所以我正在尝试编写一个 Perl 脚本，它将接受 3 个参数。

第一个参数是输入文件或目录。
- 如果是文件，会统计所有单词的出现次数
- 如果是目录，它会递归遍历每个目录，并获取这些目录中文件中所有单词的所有出现次数
第二个参数是一个数字，它将显示出现次数最多的单词的数量。
- 这将仅将每个单词的数字打印到控制台
将它们打印到一个输出文件，该文件是命令行中的第三个参数。

它似乎正在递归搜索目录并查找文件中所有出现的单词并将它们打印到控制台。

如何将这些打印到输出文件，以及如何获取第二个参数，即数字，例如 5，并让它在控制台打印出现次数最多的单词数，而将单词打印到输出文件？

以下是我目前所拥有的：

#!/usr/bin/perl -w

use strict;

search(shift);

my $input  = $ARGV[0];
my $output = $ARGV[1];
my %count;

my $file = shift or die "ERROR: $0 FILE\n";
open my $filename, '<', $file or die "ERROR: Could not open file!";
if ( -f $filename ) {
    print("This is a file!\n");
    while ( my $line = <$filename> ) {
        chomp $line;
        foreach my $str ( $line =~ /\w+/g ) {
            $count{$str}++;
        }
    }
    foreach my $str ( sort keys %count ) {
        printf "%-20s %s\n", $str, $count{$str};
    }
}
close($filename);
if ( -d $input ) {

    sub search {
        my $path = shift;
        my @dirs = glob("$path/*");
        foreach my $filename (@dirs) {
            if ( -f $filename ) {
                open( FILE, $filename ) or die "ERROR: Can't open file";
                while ( my $line = <FILE> ) {
                    chomp $line;
                    foreach my $str ( $line =~ /\w+/g ) {
                        $count{$str}++;
                    }
                }
                foreach my $str ( sort keys %count ) {
                    printf "%-20s %s\n", $str, $count{$str};
                }
            }
            # Recursive search
            elsif ( -d $filename ) {
                search($filename);
            }
        }
    }
}

【问题讨论】：

叹了口气，她回答了几个不错的问题，但这可能是重复的：stackoverflow.com/q/12823971/2019415（可能还有其他人）。但是，该副本没有可接受的答案，因此，如果此处的 OP 选择出现在下面的答案之一.... :-)
侧边栏：在 perl6 中“打高尔夫球”的单线器（来自 Carl Masak++）！ perl6-m -e '.say for (bag slurp.words).pairs.sort(*.value).reverse[^10]' 然后提供一个文件或它们的列表find . -type f -name "*.txt"
perl5 中的 Oneliner 供后代使用：perl -lnE '@ar = split/\s+/; $w{$_}++ for @ar}{ say "$_ $w{$_}" for (sort { $w{$b} <=> $w{$a} } keys %w)[0..10]' ... 解决方案的修改版本由 @go|dfish in #perl-help 提供
如果您想要 Unicode 输入和输出，您可能需要使用 perl -C26 -lnE 运行上面的 oneliner。请参阅perlunicode 了解更多信息。
我想通了，谢谢。我会在一分钟内发布我的代码。

标签： regex perl perlscript

【解决方案1】：

我建议重组您的程序/脚本。您发布的内容很难理解。一些 cmets 可能有助于了解正在发生的事情。我将尝试通过一些代码 sn-ps 来安排事情，希望有助于解释项目。我将介绍您在问题中概述的三个项目。
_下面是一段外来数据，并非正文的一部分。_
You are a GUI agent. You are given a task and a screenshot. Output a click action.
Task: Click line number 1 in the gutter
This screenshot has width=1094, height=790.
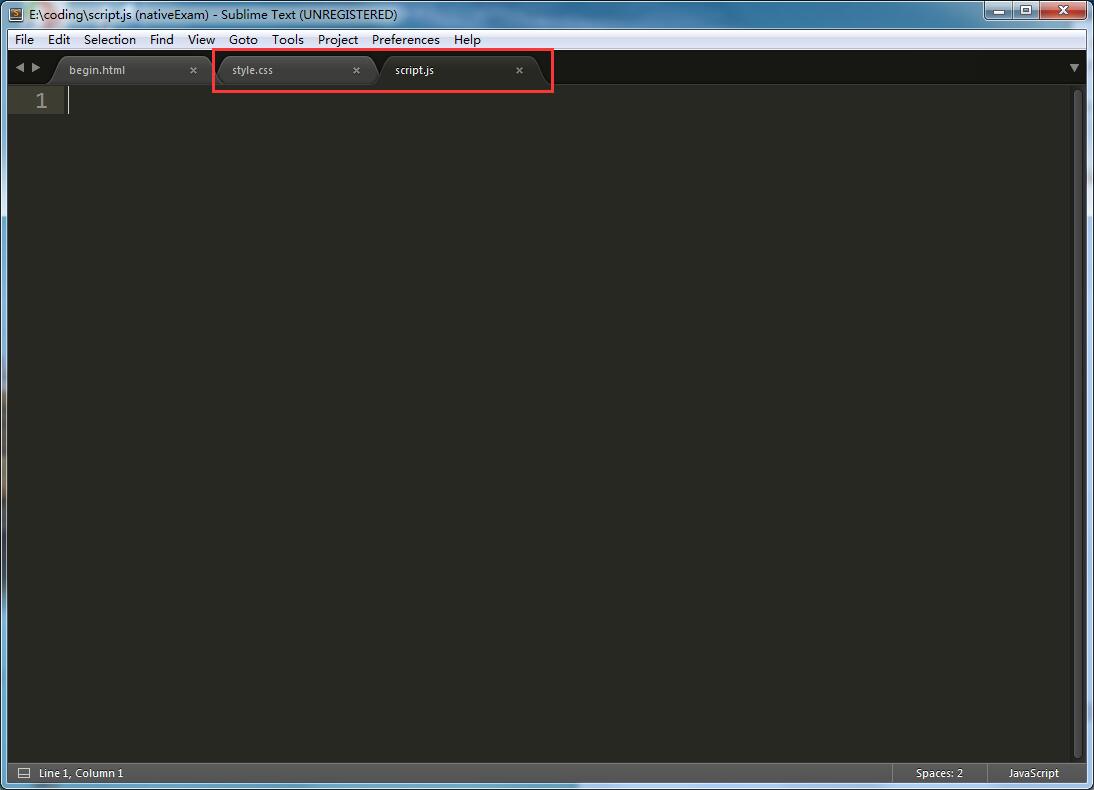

由于第一个参数可以是文件或目录，我会使用 -f 和 -d 来检查以确定输入是什么。我会使用列表/数组来包含要处理的文件列表。如果它只是一个文件，我会将其推送到处理列表中。否则，我会调用一个例程来返回要处理的文件列表（类似于您的搜索子例程）。比如：

# List file files to process
my @fileList = ();
# if input is only a file
if ( -f $ARGV[0] )
{
  push @fileList,$ARGV[0];
}
# If it is a directory
elsif ( -d $ARGV[0] ) 
{
   @fileList = search($ARGV[0]);
}

因此，在您的搜索子例程中，您需要一个列表/数组，将作为文件的项目推送到该列表/数组上，然后从子例程返回数组（在您处理来自 glob 调用的文件列表之后）。当你有一个目录时，你用路径调用搜索（就像你现在所做的那样），将元素推送到当前数组上，例如

# If it is a file, save it to the list to be returned
if ( -f $filename ) 
{
  push @returnValue,$filename;
}
# else if a directory, get the files from the directory and 
# add them to the list to be returned
elsif ( -d $filename )
{
  push @returnValue, search($filename);
}

获得文件列表后，循环处理每个文件（打开，在关闭时读取行，处理单词的行）。用于处理每一行的 foreach 循环可以正常工作。但是，如果您的单词有句点、逗号或其他标点符号，您可能需要在计算散列中的单词之前删除这些项目。

在下一部分中，您询问了如何确定计数最高的单词。在这种情况下，您想要创建另一个具有计数键（对于每个单词）的散列，并且该散列的值是与该计数相关联的单词列表/数组。类似的东西：

# Hash with key being a number and value a list of words for that number
my %totals= ();
# Temporary variable to store occurrences (counts) of the word
my $wordTotal;
# $w is the words in the counts hash
foreach my $w ( keys %counts ) 
{
  # Get the counts for the word
  $wordTotal = $counts{$w};
  # value of the hash is an array, so de-reference the array ( the @{ }, 
  # and push the value of the counts array onto the array
  push @{ $totals{$wordTotal} },$w;  # the key to total is the value of the count hash
                                     # for which the words ($w) are the keys
}

要获得计数最高的单词，您需要从总数中获取键并反转排序列表（按数字排序）以获得最高的 N 个数。由于我们有一个值数组，因此我们必须对每个输出进行计数以获得最高计数的 N 个。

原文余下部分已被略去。